Blood and Urine Tests
- The diagnosis of chronic rheumatic diseases of childhood can be complex.
- Laboratory tests are used to support the diagnosis of the majority of rheumatic illnesses, although no one test (or combination of tests) can absolutely confirm a diagnosis.
- Laboratory tests can flag an underlying muscle disease, but normal blood tests do not completely exclude an inherited muscle disorder (such as a muscular dystrophy).
- Laboratory testing is integral to classifying rheumatic disease, monitoring (disease activity over time and immunosuppressive medications), clinical studies and clinical trials.
- Laboratory tests can be useful to differentiate rheumatological diseases from other differential diagnoses.
- The roles of the most commonly requested laboratory investigations are discussed.
- The role of investigations before starting immunosuppressive treatment is discussed.
Key points to remember:
- Blood tests can be normal despite pathology.
- Rheumatoid factor is usually negative in children with arthritis (and positive in only 5%).

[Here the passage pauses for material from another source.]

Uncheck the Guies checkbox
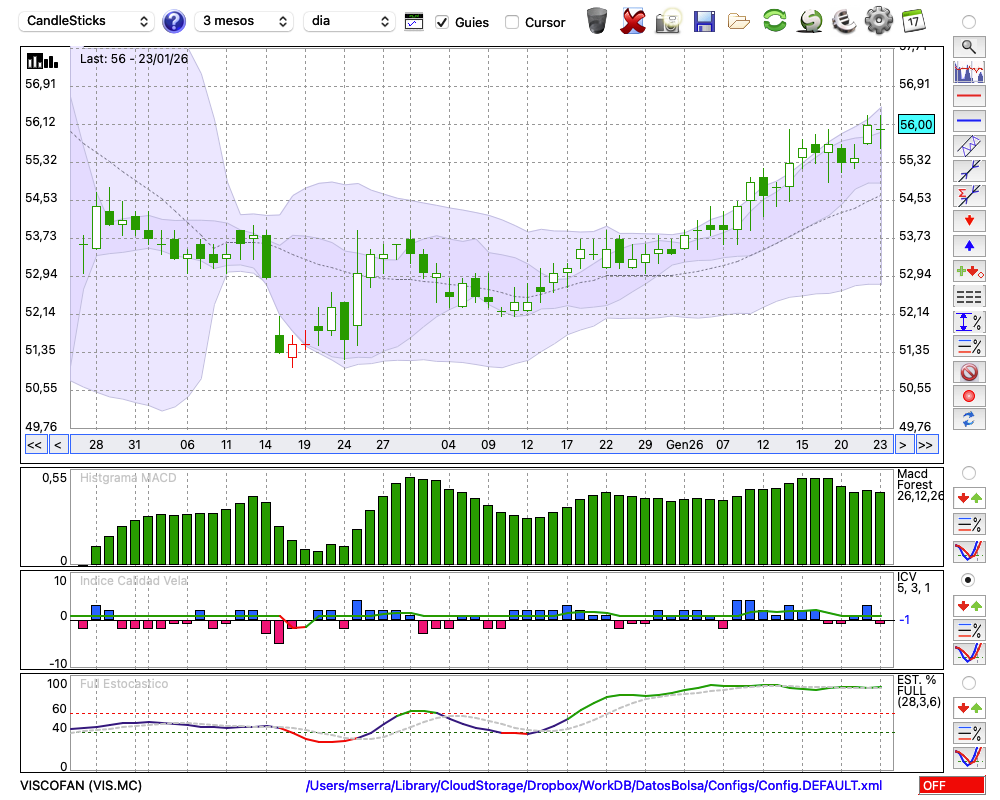 coord(442,22)
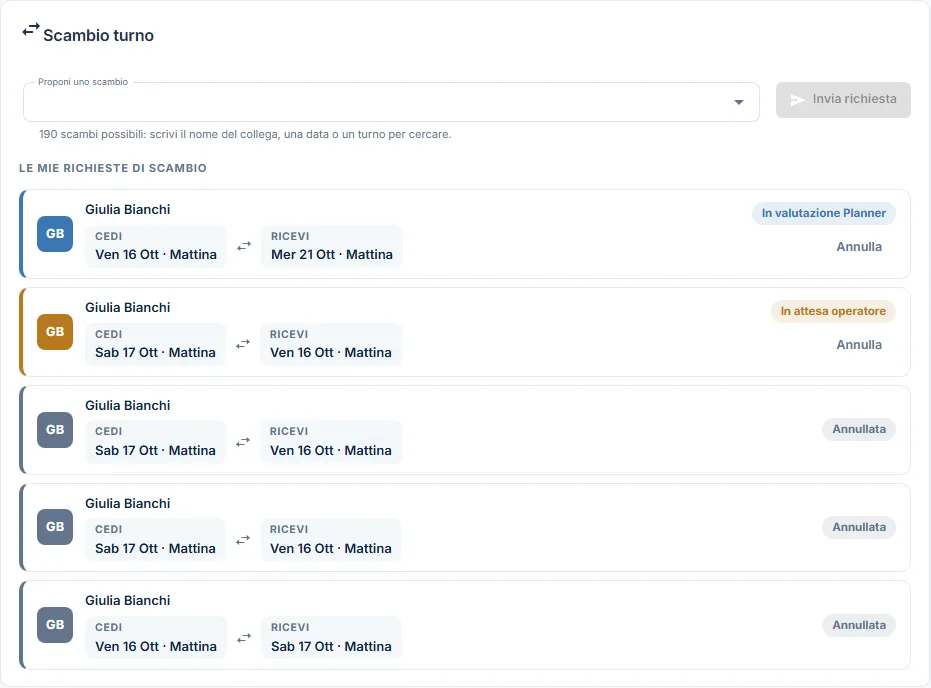Viewport: 931px width, 688px height.
Task: Click the GB avatar in the last request
Action: [55, 624]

- Anti-nuclear antibodies (ANAs) are not specific for autoimmune diseases and results must be interpreted in the context of clinical findings.

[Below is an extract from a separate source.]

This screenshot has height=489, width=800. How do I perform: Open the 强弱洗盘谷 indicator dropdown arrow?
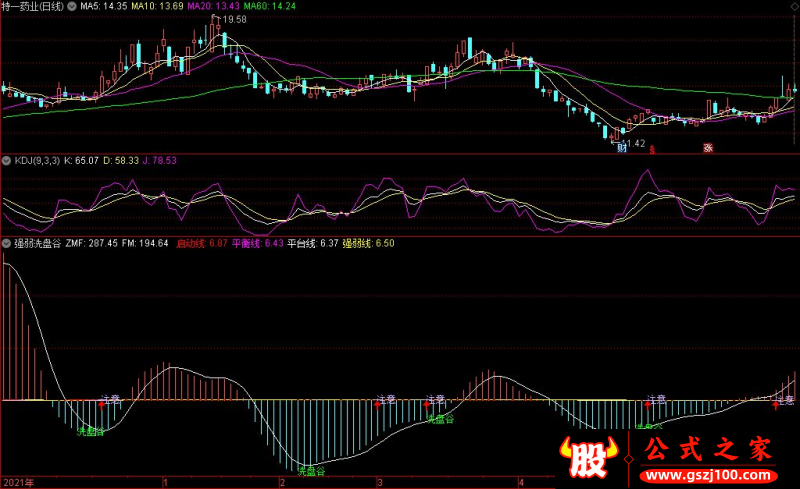[6, 243]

- Serum uric acid is not useful in the investigation of arthritis (children rarely get gout). Hyperuricaemia may be observed in children with sickle cell disease.
- High creatine kinase (CK) levels should lead to a referral; note that test values > 500 IU/L are unlikely due to “physical activity” or a fall).
- Dark urine (“coca-cola colour”) can be a sign of acute muscle damage, an underlying inherited muscle disorder and acute renal damage (e.g., post streptococcal glomerulonephritis).
- Do not delay referral whilst waiting for results if there is clinical concern.
- Blood tests are not always needed for a referral.